Note: This recipe is a doozy, so carefully read through the whole thing before starting, which you may want to do the night before.

In a non-reactive bowl, whisk together all of the ingredients but the oil. Slowly drizzle the olive oil while whisking to emulsify. Reserve.

Heat grill to medium high. Pierce the sunchokes 4 - 5 times with a skewer or paring knife to prevent bursting while on the grill. Turning frequently, grill the sunchokes on all sides until lightly charred and give to slight pressure (20-40 minutes). Remove individually as they are done. While still hot, carefully slice the sunchokes open and push the sides together, exposing the interior. Season while hot with 1 tsp of the vinaigrette, a pinch of sel gris, and a turn of the pepper mill. Reserve.

Maintain grill at medium-high heat. Peel the thick, outer layer from the fennel bulb and carefully slice on a mandoline, approximately 2 mm. thick. Place the slices in acidulated ice water (ice water with 1 tbsp of lemon juice). When ready to grill, remove the fennel from the water and pat dry. Reserve the water.

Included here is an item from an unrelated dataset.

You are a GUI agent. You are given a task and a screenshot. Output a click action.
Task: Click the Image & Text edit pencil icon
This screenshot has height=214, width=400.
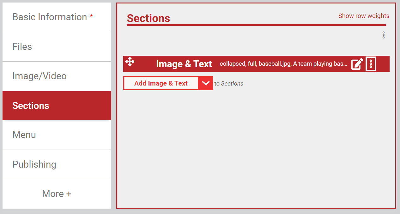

Lightly toss fennel in a bowl with 2 tsp of olive oil and black pepper. Place the fennel on the hottest part of the grill and allow the fennel to smoke for approximately one minute. Turn and cook for an additional 30 seconds.

Remove the fennel and quickly plunge into the reserved acidulated water to arrest cooking and refresh. Remove from the water, pat dry, and toss in a bowl with the remaining lemon juice and olive oil. Season with salt and pepper to taste. Reserve.

In a non-reactive bowl, combine all ingredients but the prawns. Once combined, add the prawns to the bowl and allow to marinate for 20 minutes. Rinse and pat dry. Lightly oil and grill over medium high heat for 2 - 3 minutes per side. Remove from the grill, plate, cover, and allow prawns to chill in the refrigerator until it's time to plate.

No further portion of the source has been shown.